眠れぬ夜の昔話 其の三
運送屋の夜勤バイト
月島あたりの制作会社が潰れて、僕は路頭に迷うような状態だった。
社会人をしてた時の貯金は、その後の学生生活で使い潰していたので、早急に生活費を稼がないと、食っていけないどころか部屋を追い出されることになる。
幸い、来年からルームシェアを考えていた後輩たち(新聞奨学生として同じ新聞販売店で暮らしていた)からのカンパをあって、一月分の家賃はなんとかなったので、とりあえずコンビニの夜勤でもできればと、武蔵新城駅周辺のコンビニを片っ端から回ってバイトの口を探していたが、なかなか空きがなくて断念。

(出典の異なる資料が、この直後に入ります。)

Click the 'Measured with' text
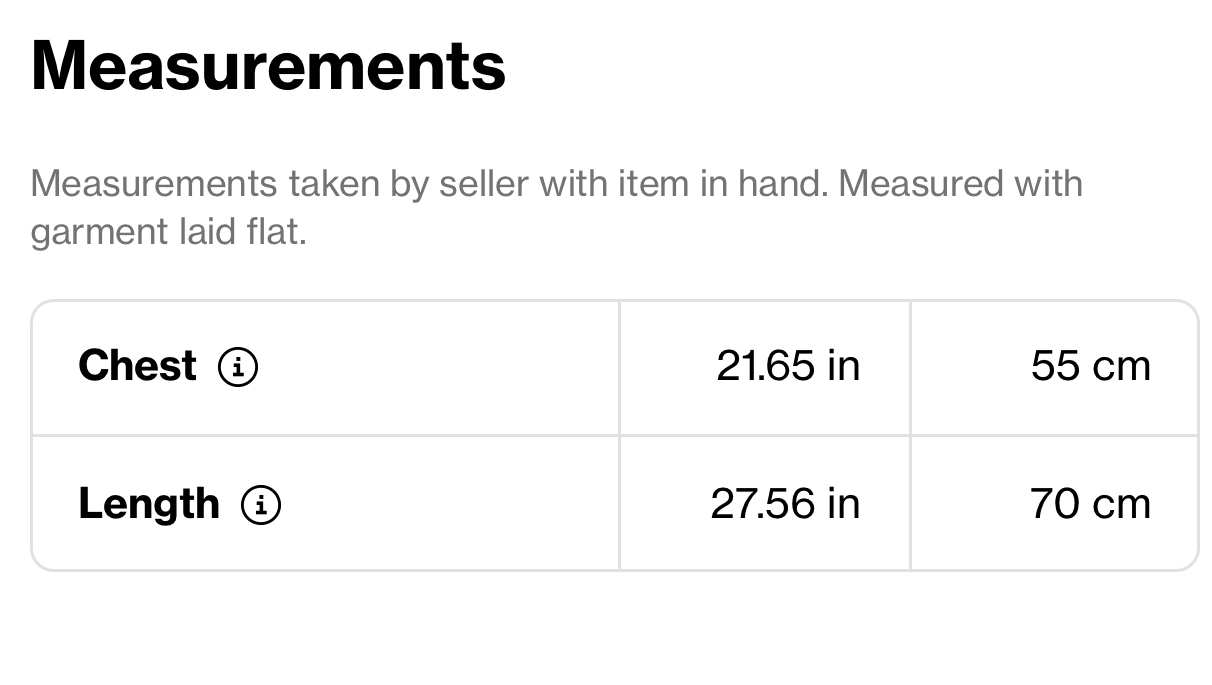 tap(961, 184)
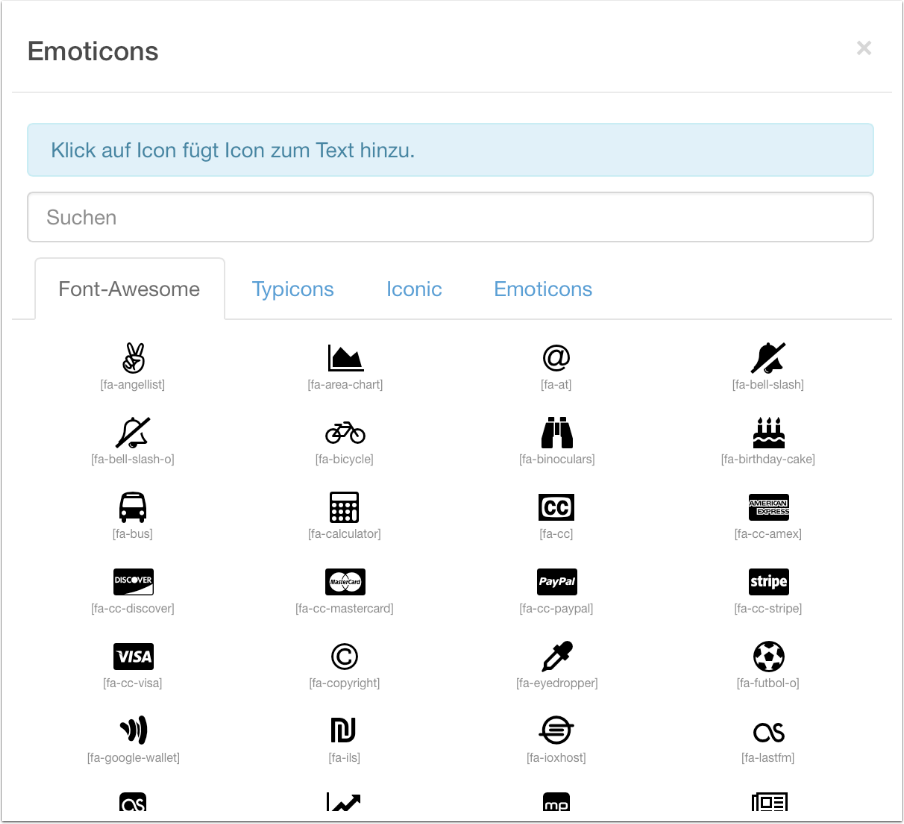Choose the fa-cc-paypal PayPal icon

556,582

他にも色々探してみた中で、とある派遣会社の仕事で某美脚マークの運送会社の夜勤のバイト(集荷した荷物や到着した荷物の仕分け)にありつくことができ、とりあえず生活費の当てが確保できた。
そのバイトの傍、昼間に出力センターの近くで、出入りする客に自作の名刺を渡して仕事をもらおうと頑張ったが誰にも相手にされず、無駄に消耗する日々を過ごしていた。
そんな不遇を慰めるために、誰にも読まれることのないフリーペーパーを作りながら、再びDTPを仕事にできるようになる日を夢見ながら、夜中は運送屋の建屋の中で荷物をぶん投げる日々が続く中、そろそろ真面目にデザイン会社に再就職したいと転職活動をする中で、夜勤長から「お前、社員にならんか?」と言われた。
生活費及び諸々消耗品の費用を稼ぐために、真面目に出勤していたら、そういう目で見られていたらしい。
悩んだ挙句、色々考えて、「社員になればもっといいMacが買えるかも」も社員になることを承諾したが、諸々のプレッシャーで精神的にやられてしまい、速達で退職届を送ることになるのは、それから一年くらい後の話……。